• Required action: Only lines with the word "computer" are wanted; copy each of them from the listing below.

[[ Records for the task open ]]

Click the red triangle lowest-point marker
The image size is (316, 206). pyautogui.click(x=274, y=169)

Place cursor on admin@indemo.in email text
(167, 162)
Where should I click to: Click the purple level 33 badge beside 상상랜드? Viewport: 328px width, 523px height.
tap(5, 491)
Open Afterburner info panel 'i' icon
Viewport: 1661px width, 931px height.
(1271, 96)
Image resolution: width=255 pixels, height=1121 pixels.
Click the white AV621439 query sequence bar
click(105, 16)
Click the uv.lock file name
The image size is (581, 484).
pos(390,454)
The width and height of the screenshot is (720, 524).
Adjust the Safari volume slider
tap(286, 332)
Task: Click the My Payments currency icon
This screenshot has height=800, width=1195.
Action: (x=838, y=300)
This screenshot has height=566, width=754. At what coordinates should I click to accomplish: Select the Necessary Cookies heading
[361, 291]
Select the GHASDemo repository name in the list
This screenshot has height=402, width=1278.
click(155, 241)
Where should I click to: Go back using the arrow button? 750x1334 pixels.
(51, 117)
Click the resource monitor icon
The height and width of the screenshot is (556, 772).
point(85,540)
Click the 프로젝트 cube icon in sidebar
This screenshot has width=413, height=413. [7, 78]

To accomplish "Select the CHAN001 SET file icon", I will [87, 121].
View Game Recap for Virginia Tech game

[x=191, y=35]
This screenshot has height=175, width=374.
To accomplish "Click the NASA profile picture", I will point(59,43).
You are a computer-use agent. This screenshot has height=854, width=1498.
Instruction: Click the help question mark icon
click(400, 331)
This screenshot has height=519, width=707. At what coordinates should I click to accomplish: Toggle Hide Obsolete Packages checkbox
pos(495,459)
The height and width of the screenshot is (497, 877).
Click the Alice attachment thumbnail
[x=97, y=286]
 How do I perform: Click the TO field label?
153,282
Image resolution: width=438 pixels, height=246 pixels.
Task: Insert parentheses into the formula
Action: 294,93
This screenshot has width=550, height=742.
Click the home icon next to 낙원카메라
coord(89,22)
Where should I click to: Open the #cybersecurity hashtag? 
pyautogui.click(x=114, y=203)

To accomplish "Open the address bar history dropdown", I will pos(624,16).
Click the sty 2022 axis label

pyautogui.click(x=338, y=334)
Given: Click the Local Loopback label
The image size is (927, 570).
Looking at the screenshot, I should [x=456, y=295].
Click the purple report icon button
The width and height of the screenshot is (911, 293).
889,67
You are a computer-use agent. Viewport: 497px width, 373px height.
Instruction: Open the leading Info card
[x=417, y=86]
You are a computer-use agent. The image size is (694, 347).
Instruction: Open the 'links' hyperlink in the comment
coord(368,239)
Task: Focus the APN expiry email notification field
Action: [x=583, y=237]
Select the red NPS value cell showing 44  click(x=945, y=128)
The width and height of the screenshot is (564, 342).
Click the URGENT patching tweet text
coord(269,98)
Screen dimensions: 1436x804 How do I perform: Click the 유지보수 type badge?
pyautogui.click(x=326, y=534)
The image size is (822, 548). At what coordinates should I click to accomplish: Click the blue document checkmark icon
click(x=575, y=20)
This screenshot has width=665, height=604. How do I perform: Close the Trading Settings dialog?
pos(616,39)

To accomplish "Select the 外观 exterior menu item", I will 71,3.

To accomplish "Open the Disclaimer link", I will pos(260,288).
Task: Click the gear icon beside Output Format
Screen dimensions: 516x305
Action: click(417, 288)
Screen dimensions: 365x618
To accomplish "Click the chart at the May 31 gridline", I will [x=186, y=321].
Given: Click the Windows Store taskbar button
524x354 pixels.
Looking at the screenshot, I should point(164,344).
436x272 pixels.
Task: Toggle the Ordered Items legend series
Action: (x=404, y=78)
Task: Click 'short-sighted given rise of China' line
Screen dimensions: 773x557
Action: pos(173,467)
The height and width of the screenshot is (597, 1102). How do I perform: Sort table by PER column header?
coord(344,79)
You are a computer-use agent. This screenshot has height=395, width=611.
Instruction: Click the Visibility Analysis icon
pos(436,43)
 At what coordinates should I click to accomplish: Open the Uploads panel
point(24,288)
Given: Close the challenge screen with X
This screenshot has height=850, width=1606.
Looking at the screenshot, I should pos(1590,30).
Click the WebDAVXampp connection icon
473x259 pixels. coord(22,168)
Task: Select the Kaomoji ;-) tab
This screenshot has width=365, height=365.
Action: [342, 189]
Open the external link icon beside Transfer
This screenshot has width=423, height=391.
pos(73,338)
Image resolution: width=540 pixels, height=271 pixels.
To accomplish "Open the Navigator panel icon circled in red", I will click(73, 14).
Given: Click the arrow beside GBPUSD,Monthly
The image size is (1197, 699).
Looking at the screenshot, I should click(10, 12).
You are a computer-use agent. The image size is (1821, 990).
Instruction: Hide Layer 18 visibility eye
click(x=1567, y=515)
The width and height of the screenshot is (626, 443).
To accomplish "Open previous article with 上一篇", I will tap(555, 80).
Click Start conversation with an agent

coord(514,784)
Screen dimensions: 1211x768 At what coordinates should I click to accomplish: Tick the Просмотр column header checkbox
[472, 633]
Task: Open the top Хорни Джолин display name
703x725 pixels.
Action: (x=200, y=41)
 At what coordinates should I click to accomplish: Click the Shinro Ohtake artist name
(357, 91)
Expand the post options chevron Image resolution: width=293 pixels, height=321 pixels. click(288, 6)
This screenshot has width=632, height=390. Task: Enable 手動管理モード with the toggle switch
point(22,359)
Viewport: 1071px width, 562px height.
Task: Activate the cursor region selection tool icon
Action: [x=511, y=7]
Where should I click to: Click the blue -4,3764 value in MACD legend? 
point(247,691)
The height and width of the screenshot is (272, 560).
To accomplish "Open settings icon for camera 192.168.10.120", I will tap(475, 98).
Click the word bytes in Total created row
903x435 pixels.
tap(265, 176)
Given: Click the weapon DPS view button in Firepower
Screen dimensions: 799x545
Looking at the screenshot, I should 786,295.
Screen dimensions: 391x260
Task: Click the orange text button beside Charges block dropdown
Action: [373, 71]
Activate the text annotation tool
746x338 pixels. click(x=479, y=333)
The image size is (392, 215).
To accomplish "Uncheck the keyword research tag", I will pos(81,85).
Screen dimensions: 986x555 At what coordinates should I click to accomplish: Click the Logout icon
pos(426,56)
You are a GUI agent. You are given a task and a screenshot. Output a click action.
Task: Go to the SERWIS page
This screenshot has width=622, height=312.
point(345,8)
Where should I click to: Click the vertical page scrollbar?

[[ Records for the task closed ]]

• Task answer:
You are a computer-use agent. This screenshot has height=854, width=1498.
You are a computer-use agent. Viewport: 497px width, 373px height.
You are a computer-use agent. The image size is (694, 347).
You are a computer-use agent. This screenshot has height=395, width=611.
You are a computer-use agent. The image size is (1821, 990).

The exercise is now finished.